### Excerpted text

Reincarnation is something like going back to school again. The other day, one of our friends, a professor on the Berkeley campus, was taken by his wife to get “back-to-school” clothes, and I told him that all of us have back-to-school clothes already – this body of ours. Until we are able to put our parents, partner, children, friends, and enemies first, we will have to come back to school. After a long semester, one hundred years, we are asked for our progress report, and we say, “We have dropped out. We haven’t taken the finals. We still love ourselves.” Whoever is in charge, whether it is Jesus the Christ, the Buddha, or Sri Krishna, will say very compassionately, “You had better register for the next semester.” In the Tibetan tradition, Bardo is the name given to the place where we wait between terms. The semester break may sometimes last a few hundred years while we wait for the right context. Someone who has dropped out this semester may come back a thousand years later and run into old classmates who ask, “What have you been doing the last nine hundred years?” “Oh, just waiting in Bardo,” comes the reply. “Just couldn’t get readmitted.”

The purpose of life is to finish our schooling by eliminating all that is selfish and separate in us. And when the degrees are awarded at commencement, our real parent, seated right in front, sometimes looking like Sri Krishna, sometimes like the Compassionate Buddha or Jesus the Christ, will proudly say that we have really graduated at last.

While Sri Krishna explains to Arjuna that he has been here many times, Arjuna thinks to himself, “My memory is a blank. I just don’t remember anything at all.” He is too polite to say, “I never have been here before. Why do you try to put all of these ideas into my head?”

The Lord says, “You have just forgotten. I too have been this way before, but I remember because I have maintained the continuity of my existence which is the Atman.”

As long as we believe we are the body, we cannot escape a disruption of consciousness at the time of death. But if we can rise above physical consciousness and discover for ourselves that we are not the perishable body but the imperishable Self, there can be no break in our awareness of the infinite continuity of existence. As Jalalu’l-Din Rumi has said:

I was a mineral, and arose a plant.

I died as a plant, and became a beast.

I died as a beast, and evolved into a man.

Why should I fear that I will lose by dying?

Once again I shall die as man to join

The holy company of angels. But I must

Soar above them too. “Everything must die

Save His Face.” When I have died as an angel,

I shall be that which is beyond the mind’s grasp.

Let me die to myself, for the ego’s death

Declares, “To Him we return.”

This is the unanimous testimony of the great mystics of what the practice of meditation can lead to in the supreme climax called samadhi.

######
### Data segment

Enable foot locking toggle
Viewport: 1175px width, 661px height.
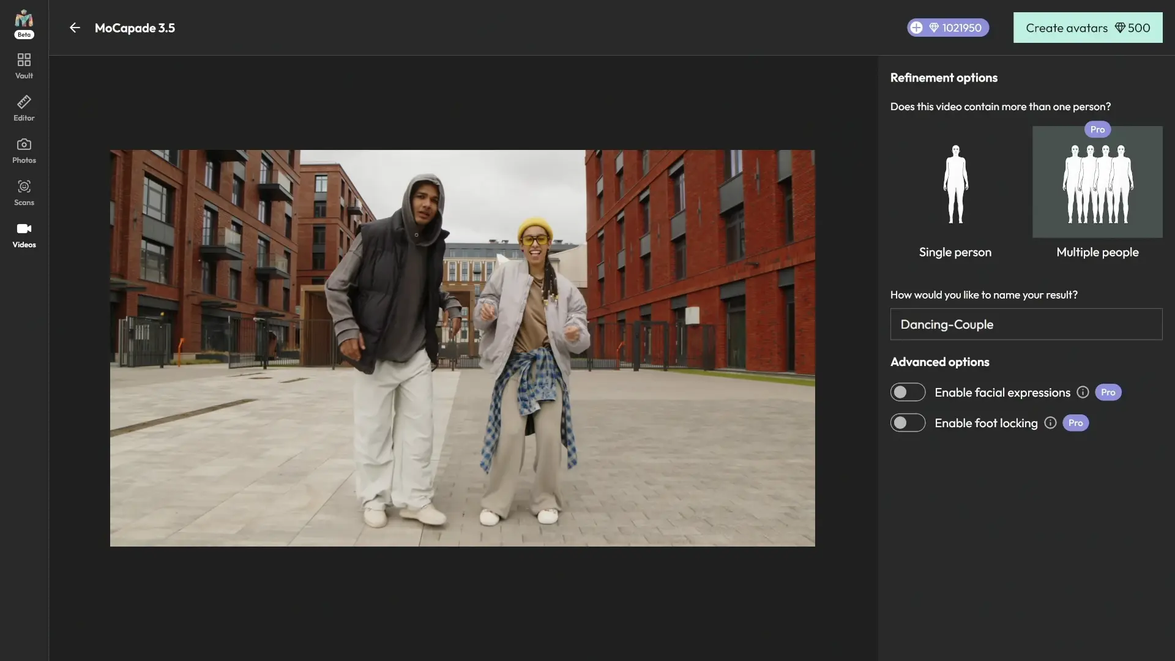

######

• What you should do: Carry the passage on reincarnation and the Self forward, beginning right after its closing sentence about samadhi.

• Exercise response:
Verse 6

SRI KRISHNA: 6. My true being is unborn and changeless. I am the Lord who dwells in every creature. Through the power of my own Maya, I manifest myself in a finite form.

Verse 7

7. Whenever dharma declines, O Bharata, and the purpose of life is forgotten, I manifest myself.

The Lord of Love, even though immortal and infinite, comes as a divine incarnation in times of great crisis to rescue mankind from disaster. The Lord, who is enthroned in all hearts, comes to life in a blessed individual in every country, every age, to bring humanity back to the spiritual path.

Dharma, the central law of our being, is to live for others, to love others more than we love ourselves. The proof of this law is that the more we dwell upon ourselves, the more insecure we become. It is only when we forget ourselves in the welfare of those around us that we can live in abiding joy and unshaken security. Jesus puts this into immortal words when he says, “Bless them that curse you; do good to them that hate you.” By doing so we will help not only them, but ourselves also.

In any conflict, it is absurd to retaliate. It only adds to the chaos and makes conflict more violent. Never in the history of human relations has any problem been solved except through greater love, endurance, and forgiveness on the part of some person. Between parents and children, husband and wife, friend and friend, the central law of the relationship is putting the other person first.

Even in international relations, in order to establish peace on earth and goodwill among men, Gandhi has shown that nonviolence is the only way. At the beginning of the twentieth century, if anything looked eternal, it was the British Empire. When I was in high school, one of our geography teacher’s favorite tests was to have us color the Empire with our red crayon, and a good part of the world was red. Most of us took the Empire for granted and thought all we could do was accept it and learn to live with it. But Gandhi, as ordinary as you and I, received the touch of grace.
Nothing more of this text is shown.